The tour members are no less eccentric. There is the henpecked husband (Kaushik Ganguly) who tries to please everyone including his nagging wife (Bidipta Chakrabarty) but mostly fails. The chemistry professor Dhurjoti (Barun Chanda) reads porn glossies covered with brown paper and calls it his chemistry ‘thesis.’ Miss Gombhir (Churni Ganguly) is a writer of murder mysteries under an assumed name who tries to veil her personal tragedy with attitude. ‘Baby’ Rudra (Sujon Mukherjee) is the grumpy, cribbing bird-watcher who suddenly decides to join the tour guides in their first and last effort at establishing a travel agency.
Technical Expertise
The characters are well fleshed-out and charming for breaking the stereotype, for their sheer unpredictability and for their brilliant acting worked down to the tiniest detail and the finest nuances.
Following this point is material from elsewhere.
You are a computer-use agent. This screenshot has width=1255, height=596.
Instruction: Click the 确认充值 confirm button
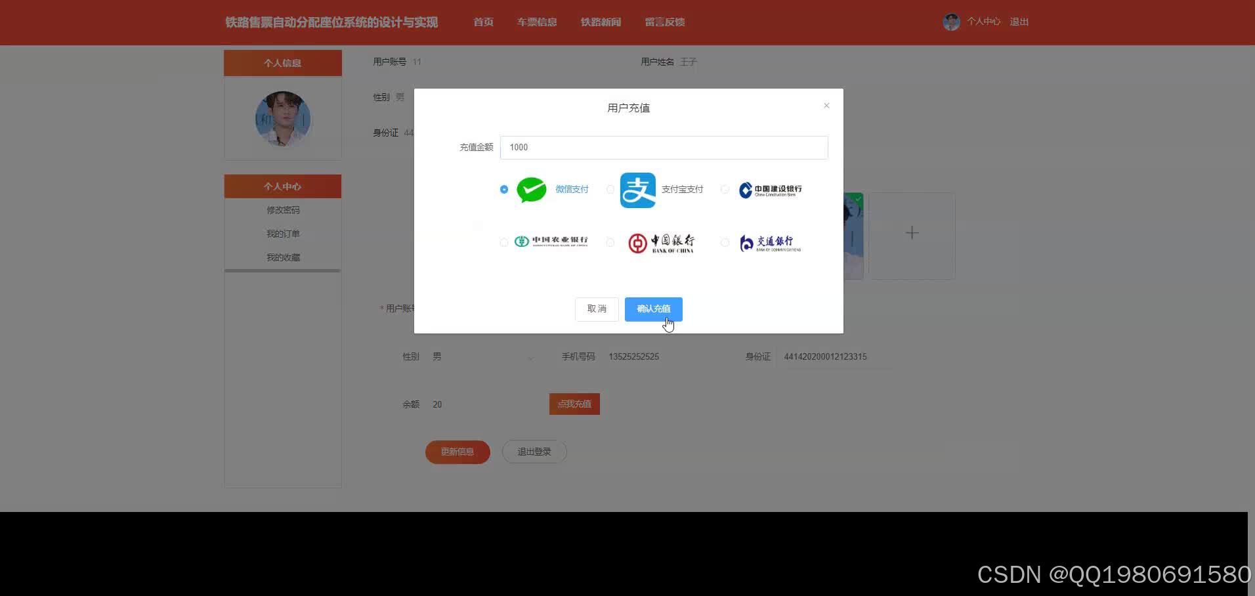pyautogui.click(x=652, y=309)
Every character is an extended cameo in keeping with the collage-like structure and character of the film, redefining the evolving, hybrid, global identity of the contemporary Bengali. The best thing about Chalo Lets Go is the humour structured into the characters with intelligent asides and rip-roaring fun that entertains without demeaning the characters or making the viewer lose respect for the film. It is entertainment punched with wonderful fusion music by Neel Dutt, specially the Ei path jodi naa shesh hoire mix of an old hit from Suchitra-Uttam’s Saptapadi. Indranil Mukherjee’s cinematography is mesmerising.
The script, that teaches you to laugh at yourself, tends to lose control at places like in the antakshari that fails to jell with the story or with the characters. At times, Dutta just skims the surface where he could have gone deeper into the characters. The test of a very good film is when you carry it with you outside the theatre long after the credits come up. Chalo Let’s Go does not pass this test.
Verdict
Yet, it deserves one star for the story and direction, one for the acting and one for its music. Keep it up, Anjan.